• **Exercise aim**
Return every entry exactly, except for any pictures.

• **Stored data**
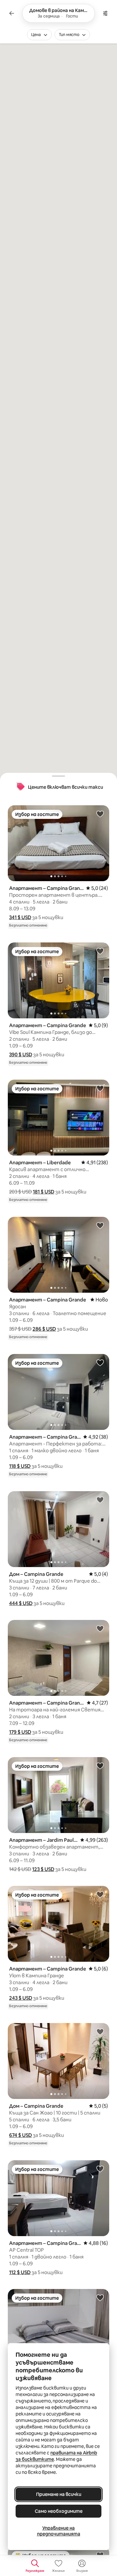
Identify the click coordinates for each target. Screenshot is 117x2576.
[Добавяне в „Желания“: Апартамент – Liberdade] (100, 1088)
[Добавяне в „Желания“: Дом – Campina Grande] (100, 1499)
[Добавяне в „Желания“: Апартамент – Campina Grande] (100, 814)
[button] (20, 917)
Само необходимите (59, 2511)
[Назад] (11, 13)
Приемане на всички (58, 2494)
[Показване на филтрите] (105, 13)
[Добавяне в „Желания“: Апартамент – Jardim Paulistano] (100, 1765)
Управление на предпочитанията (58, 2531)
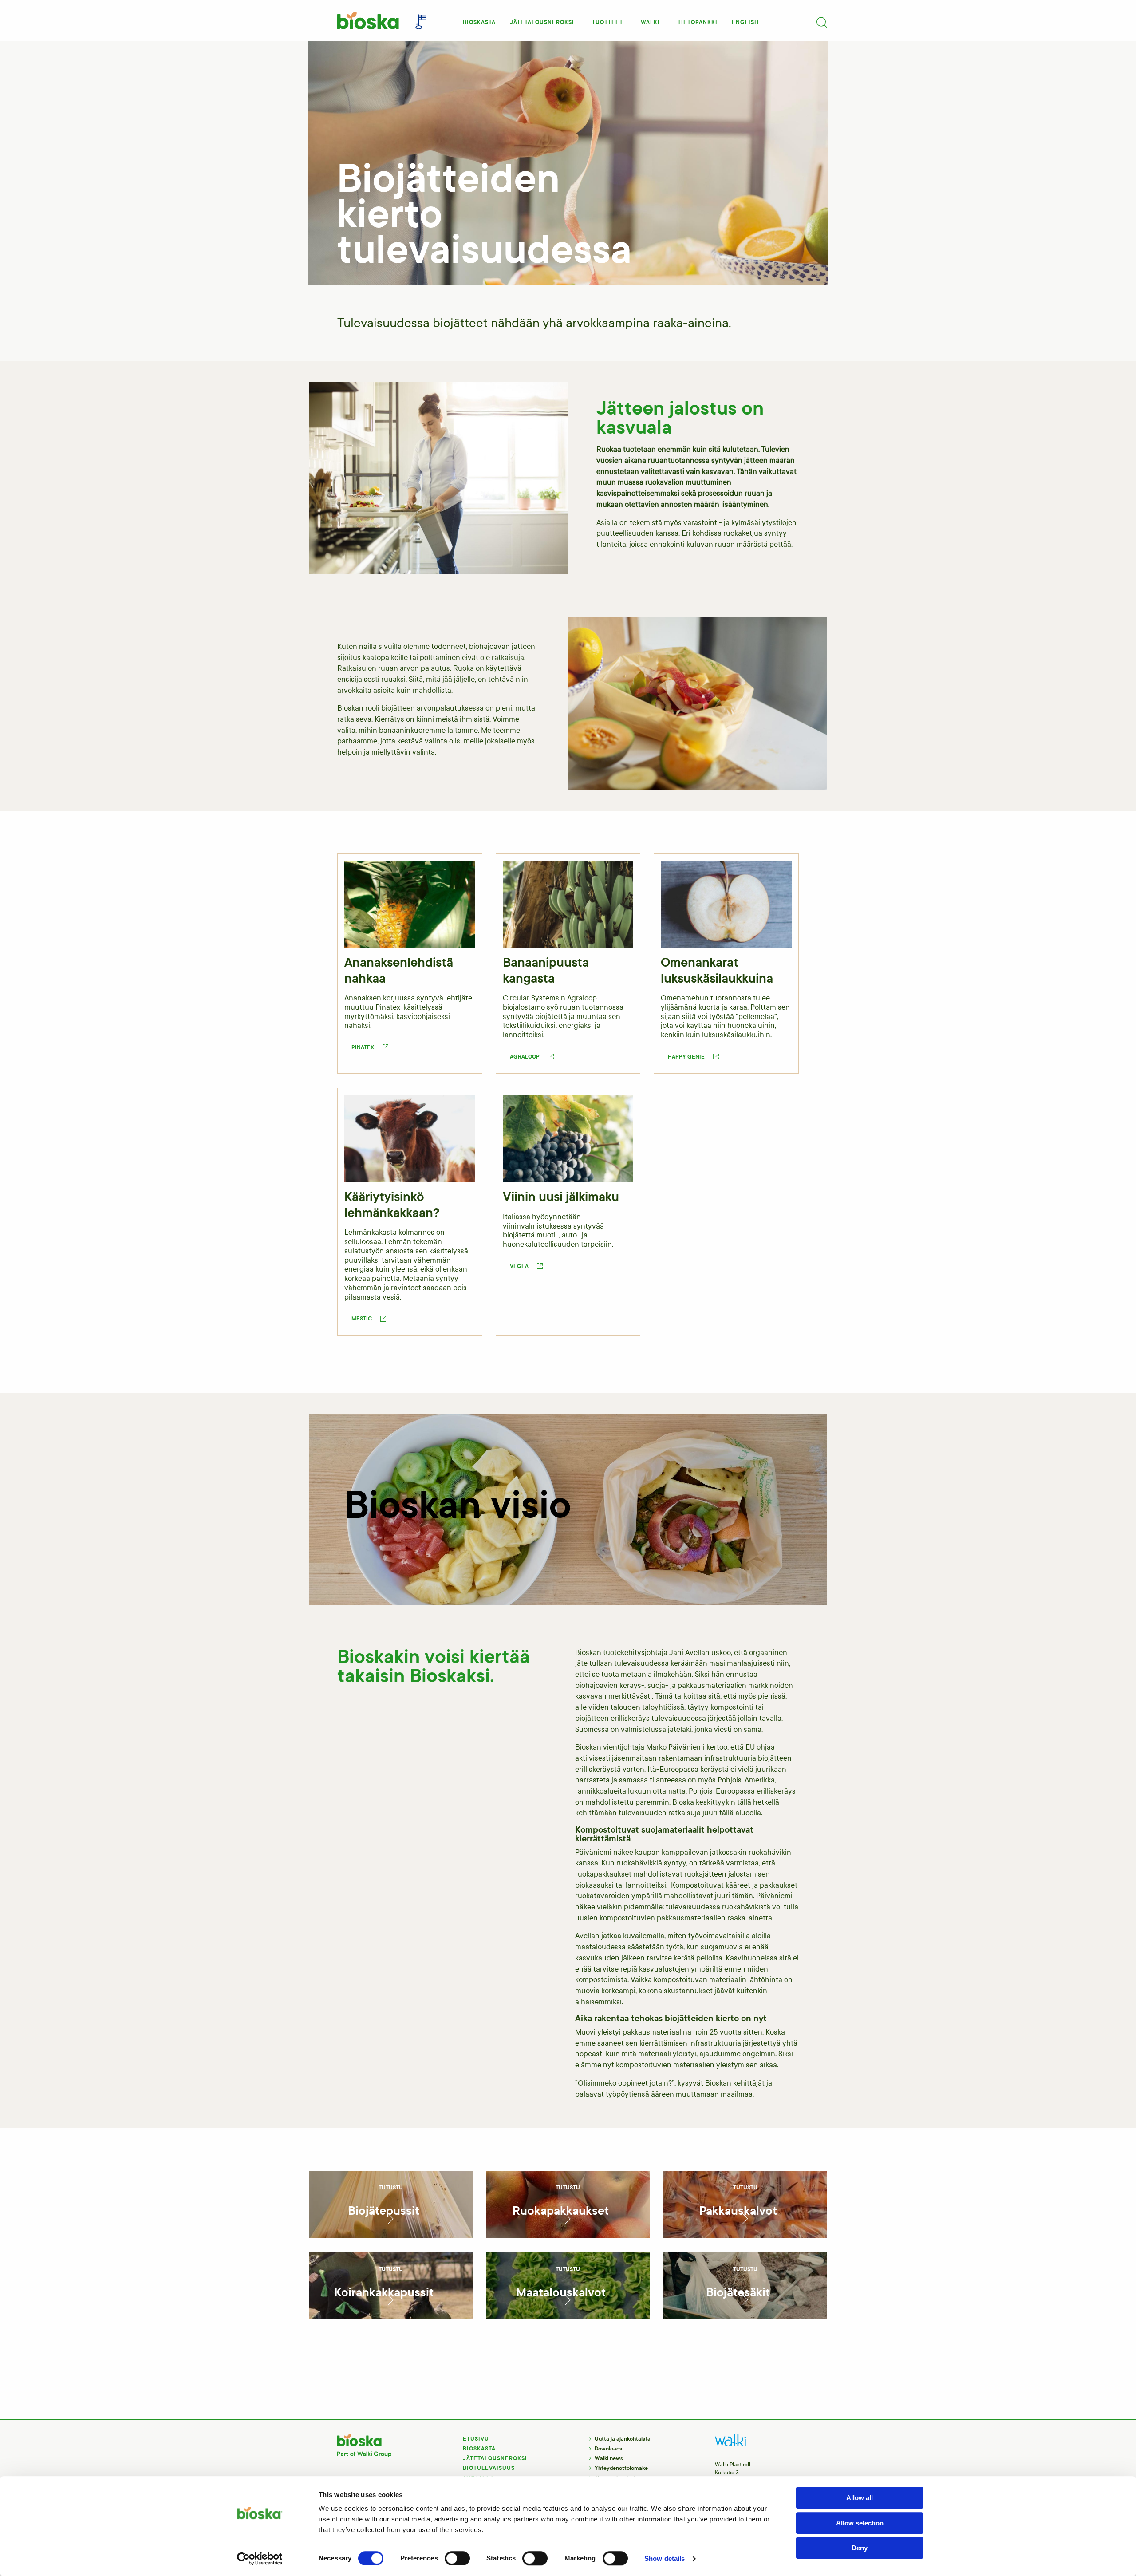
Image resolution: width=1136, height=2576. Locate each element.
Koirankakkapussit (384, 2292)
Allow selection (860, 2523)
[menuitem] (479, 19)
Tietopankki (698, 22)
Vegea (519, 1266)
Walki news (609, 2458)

• **Worked solution**
Identify the click coordinates for each target. Screenshot is 117x2576.
[Добавяне в „Желания“: Апартамент – Liberdade] (100, 1088)
[Добавяне в „Желания“: Дом – Campina Grande] (100, 1499)
[Добавяне в „Желания“: Апартамент – Campina Grande] (100, 814)
[button] (20, 917)
Само необходимите (59, 2511)
[Назад] (11, 13)
Приемане на всички (58, 2494)
[Показване на филтрите] (105, 13)
[Добавяне в „Желания“: Апартамент – Jardim Paulistano] (100, 1765)
Управление на предпочитанията (58, 2531)
Image resolution: width=1136, height=2576. Locate each element.
Koirankakkapussit (384, 2292)
Allow selection (860, 2523)
[menuitem] (479, 19)
Tietopankki (698, 22)
Vegea (519, 1266)
Walki news (609, 2458)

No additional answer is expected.